----- Records for this task -----
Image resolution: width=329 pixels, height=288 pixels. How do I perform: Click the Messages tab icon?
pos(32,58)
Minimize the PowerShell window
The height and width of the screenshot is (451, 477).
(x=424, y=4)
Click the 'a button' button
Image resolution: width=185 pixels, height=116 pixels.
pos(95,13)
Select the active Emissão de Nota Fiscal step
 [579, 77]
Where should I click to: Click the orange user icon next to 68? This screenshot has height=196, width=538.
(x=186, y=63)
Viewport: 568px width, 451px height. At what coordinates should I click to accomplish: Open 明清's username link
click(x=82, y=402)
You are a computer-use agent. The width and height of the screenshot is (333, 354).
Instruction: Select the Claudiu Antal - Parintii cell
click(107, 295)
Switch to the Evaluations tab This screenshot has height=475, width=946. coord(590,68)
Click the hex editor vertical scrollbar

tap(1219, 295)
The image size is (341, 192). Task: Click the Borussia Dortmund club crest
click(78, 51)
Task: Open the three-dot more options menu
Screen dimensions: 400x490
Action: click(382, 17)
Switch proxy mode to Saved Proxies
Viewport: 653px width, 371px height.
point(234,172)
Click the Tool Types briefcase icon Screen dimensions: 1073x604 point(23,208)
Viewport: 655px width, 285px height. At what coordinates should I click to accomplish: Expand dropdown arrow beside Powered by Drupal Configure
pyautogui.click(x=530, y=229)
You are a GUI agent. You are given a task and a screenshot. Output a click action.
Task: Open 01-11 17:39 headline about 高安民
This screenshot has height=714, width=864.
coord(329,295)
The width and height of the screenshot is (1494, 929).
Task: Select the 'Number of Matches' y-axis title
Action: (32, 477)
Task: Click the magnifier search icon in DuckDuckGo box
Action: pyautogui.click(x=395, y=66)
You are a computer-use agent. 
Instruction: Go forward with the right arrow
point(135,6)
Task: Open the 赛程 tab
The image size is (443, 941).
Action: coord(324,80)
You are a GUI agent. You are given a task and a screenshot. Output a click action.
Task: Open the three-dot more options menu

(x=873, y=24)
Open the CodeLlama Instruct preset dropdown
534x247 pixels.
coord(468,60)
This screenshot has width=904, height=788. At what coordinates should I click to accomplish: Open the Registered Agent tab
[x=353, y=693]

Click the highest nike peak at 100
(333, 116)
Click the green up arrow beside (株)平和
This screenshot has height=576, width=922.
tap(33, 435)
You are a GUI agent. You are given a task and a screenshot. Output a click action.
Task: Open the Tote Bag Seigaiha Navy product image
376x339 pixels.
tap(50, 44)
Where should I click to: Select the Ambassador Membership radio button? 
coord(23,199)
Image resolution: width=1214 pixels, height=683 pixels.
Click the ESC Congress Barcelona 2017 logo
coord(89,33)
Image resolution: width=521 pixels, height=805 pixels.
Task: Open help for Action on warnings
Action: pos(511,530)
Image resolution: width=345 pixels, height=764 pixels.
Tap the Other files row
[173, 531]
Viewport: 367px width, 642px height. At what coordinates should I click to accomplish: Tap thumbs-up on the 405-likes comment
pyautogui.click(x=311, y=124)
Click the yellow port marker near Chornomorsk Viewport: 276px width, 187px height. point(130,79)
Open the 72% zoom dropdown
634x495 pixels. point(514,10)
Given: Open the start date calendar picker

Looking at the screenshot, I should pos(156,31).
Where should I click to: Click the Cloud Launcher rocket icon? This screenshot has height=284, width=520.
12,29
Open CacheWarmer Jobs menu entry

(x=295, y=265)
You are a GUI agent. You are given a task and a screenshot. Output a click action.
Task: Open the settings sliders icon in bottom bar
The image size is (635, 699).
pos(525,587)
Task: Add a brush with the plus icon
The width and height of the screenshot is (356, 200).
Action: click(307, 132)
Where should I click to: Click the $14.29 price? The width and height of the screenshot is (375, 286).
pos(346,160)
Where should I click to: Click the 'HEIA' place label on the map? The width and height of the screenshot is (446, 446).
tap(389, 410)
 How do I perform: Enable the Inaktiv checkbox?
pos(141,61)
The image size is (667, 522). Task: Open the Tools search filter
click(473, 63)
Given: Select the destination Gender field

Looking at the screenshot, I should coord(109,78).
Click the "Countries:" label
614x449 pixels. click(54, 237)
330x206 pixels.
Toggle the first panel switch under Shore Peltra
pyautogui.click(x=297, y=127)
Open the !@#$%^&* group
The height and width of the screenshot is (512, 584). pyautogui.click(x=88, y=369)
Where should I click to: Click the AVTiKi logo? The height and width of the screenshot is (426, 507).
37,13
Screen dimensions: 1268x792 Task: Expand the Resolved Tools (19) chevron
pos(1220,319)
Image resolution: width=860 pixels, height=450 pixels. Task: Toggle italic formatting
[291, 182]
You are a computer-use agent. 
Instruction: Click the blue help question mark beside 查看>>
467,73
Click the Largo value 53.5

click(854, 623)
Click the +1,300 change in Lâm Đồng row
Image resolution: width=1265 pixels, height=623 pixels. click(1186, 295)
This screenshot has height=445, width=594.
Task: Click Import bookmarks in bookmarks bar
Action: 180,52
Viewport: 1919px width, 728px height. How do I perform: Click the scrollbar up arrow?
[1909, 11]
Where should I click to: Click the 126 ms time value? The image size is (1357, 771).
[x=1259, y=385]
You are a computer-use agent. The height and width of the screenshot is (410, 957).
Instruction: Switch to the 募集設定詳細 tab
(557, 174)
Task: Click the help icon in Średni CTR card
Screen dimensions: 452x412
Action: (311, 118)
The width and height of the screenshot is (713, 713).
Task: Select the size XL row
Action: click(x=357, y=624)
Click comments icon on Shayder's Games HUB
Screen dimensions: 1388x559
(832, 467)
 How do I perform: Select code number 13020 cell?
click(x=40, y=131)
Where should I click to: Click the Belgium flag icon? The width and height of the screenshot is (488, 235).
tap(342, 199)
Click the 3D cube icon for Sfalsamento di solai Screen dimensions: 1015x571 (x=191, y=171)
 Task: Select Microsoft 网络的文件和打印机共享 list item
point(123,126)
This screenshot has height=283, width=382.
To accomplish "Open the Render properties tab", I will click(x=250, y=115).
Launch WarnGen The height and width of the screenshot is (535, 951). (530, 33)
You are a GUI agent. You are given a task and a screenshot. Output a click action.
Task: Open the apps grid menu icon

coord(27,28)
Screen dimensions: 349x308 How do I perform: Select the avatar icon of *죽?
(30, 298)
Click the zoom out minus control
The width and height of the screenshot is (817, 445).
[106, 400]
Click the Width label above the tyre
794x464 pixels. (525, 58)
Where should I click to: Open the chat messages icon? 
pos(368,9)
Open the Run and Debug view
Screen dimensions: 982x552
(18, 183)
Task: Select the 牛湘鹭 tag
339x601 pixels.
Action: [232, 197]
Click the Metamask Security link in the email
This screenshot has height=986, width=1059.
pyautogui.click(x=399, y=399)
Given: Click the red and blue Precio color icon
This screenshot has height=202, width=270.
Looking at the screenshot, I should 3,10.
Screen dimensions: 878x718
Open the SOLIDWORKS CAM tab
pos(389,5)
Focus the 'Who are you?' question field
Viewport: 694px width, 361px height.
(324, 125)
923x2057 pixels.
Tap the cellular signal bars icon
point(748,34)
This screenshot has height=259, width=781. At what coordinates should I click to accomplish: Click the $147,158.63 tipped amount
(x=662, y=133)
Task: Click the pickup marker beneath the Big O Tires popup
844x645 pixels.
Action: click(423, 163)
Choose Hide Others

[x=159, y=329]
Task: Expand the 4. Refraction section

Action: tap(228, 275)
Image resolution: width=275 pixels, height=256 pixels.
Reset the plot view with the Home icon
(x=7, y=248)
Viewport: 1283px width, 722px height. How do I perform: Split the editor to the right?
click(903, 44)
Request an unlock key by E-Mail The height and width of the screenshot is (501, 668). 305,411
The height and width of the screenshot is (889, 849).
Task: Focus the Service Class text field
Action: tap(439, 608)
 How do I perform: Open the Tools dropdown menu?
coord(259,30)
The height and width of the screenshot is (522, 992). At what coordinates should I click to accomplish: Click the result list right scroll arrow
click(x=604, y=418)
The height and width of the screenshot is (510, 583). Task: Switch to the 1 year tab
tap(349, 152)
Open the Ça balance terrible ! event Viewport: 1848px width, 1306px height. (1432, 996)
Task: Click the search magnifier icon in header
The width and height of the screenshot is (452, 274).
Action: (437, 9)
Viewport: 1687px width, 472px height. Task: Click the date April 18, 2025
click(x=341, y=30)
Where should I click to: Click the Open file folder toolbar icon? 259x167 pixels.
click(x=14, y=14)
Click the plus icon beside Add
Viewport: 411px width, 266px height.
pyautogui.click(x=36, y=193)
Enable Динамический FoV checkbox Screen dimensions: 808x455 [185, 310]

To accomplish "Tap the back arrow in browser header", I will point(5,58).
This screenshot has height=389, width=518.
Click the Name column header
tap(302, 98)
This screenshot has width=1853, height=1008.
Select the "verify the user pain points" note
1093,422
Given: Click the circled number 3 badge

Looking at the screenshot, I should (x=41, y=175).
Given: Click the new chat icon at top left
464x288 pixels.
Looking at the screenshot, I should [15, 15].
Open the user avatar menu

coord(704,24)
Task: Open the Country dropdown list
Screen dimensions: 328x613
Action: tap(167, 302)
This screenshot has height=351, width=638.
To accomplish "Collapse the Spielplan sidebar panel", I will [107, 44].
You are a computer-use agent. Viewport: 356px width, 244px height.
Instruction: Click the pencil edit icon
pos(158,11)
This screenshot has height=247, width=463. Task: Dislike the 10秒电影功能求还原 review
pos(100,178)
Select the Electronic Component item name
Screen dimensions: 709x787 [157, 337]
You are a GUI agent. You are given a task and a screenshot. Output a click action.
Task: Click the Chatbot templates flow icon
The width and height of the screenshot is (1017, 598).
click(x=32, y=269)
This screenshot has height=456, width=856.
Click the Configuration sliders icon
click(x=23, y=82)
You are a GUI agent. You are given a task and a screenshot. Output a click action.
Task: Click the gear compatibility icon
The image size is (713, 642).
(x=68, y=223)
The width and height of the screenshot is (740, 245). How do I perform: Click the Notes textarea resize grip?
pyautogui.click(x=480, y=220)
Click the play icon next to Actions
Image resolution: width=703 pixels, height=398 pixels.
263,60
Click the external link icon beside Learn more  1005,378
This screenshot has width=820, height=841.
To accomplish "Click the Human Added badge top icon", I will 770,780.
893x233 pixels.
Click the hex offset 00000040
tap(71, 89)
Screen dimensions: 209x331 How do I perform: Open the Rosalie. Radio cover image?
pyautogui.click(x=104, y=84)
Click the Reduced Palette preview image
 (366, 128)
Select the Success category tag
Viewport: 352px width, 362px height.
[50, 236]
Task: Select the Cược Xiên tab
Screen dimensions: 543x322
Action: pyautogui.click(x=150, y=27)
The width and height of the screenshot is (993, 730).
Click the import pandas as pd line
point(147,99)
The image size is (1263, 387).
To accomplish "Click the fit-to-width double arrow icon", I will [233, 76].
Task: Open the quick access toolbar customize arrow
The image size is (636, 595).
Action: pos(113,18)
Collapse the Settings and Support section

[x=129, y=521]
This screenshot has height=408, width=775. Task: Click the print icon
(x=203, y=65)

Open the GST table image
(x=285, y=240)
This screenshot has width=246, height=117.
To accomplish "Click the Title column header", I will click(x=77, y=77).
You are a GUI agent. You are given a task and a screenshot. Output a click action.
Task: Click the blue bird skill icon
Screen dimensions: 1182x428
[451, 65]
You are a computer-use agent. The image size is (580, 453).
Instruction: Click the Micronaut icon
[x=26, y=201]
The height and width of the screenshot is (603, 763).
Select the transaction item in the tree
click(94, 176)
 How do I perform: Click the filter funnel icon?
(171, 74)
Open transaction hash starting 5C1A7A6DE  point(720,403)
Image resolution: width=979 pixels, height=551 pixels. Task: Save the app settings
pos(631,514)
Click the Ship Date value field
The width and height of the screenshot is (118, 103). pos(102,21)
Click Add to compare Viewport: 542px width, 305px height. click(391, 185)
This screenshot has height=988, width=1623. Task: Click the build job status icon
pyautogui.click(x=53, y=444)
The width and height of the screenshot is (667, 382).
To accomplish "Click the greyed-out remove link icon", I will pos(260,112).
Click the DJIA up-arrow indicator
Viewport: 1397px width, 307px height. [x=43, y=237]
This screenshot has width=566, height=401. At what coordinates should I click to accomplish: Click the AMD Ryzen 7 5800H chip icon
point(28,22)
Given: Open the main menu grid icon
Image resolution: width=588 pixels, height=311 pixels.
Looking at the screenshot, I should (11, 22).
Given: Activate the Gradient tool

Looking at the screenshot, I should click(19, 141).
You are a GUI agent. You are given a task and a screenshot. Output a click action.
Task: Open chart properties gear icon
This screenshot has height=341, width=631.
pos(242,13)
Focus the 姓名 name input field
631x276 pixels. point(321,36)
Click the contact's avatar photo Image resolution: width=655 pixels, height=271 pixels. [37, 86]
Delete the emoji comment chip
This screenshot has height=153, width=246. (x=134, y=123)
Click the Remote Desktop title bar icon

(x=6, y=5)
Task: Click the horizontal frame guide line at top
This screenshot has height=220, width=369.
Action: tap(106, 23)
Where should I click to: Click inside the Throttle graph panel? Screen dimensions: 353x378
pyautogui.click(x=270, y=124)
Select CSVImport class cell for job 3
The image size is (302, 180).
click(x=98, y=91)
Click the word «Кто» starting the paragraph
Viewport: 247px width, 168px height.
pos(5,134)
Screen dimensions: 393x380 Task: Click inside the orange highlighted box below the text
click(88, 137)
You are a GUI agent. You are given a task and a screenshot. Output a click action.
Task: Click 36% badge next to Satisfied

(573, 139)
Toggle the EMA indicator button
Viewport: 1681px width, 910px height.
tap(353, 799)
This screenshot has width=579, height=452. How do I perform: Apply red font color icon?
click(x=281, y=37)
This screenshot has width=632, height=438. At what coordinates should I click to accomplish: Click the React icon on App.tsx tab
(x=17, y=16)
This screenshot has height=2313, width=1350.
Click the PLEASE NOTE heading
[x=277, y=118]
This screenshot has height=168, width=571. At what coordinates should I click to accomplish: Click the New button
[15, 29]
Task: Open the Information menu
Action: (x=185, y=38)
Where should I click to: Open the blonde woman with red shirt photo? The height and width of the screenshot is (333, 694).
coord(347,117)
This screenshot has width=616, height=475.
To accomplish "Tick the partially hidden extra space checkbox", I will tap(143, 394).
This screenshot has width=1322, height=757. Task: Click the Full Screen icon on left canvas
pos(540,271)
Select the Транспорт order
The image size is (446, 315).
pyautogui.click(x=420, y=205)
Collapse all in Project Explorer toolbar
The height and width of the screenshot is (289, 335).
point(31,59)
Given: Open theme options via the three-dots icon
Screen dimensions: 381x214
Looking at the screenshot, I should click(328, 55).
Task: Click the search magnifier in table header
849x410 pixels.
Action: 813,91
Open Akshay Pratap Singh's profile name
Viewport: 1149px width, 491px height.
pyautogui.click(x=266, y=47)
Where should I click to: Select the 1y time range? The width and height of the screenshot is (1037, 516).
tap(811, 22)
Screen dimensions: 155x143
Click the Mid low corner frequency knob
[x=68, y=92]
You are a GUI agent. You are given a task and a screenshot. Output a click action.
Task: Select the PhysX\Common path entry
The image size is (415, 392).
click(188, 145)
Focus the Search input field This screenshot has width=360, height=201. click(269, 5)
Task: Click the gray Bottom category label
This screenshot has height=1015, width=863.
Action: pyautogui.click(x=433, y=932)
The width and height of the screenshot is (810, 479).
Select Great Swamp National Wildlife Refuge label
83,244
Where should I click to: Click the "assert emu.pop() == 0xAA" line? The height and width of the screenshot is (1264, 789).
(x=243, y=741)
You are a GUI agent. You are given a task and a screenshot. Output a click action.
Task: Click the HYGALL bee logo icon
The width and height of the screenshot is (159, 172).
-----
Pull every line with the string "properties" from the data above.

Solution for this exercise:
To accomplish "Open the Render properties tab", I will click(x=250, y=115).
Task: Open chart properties gear icon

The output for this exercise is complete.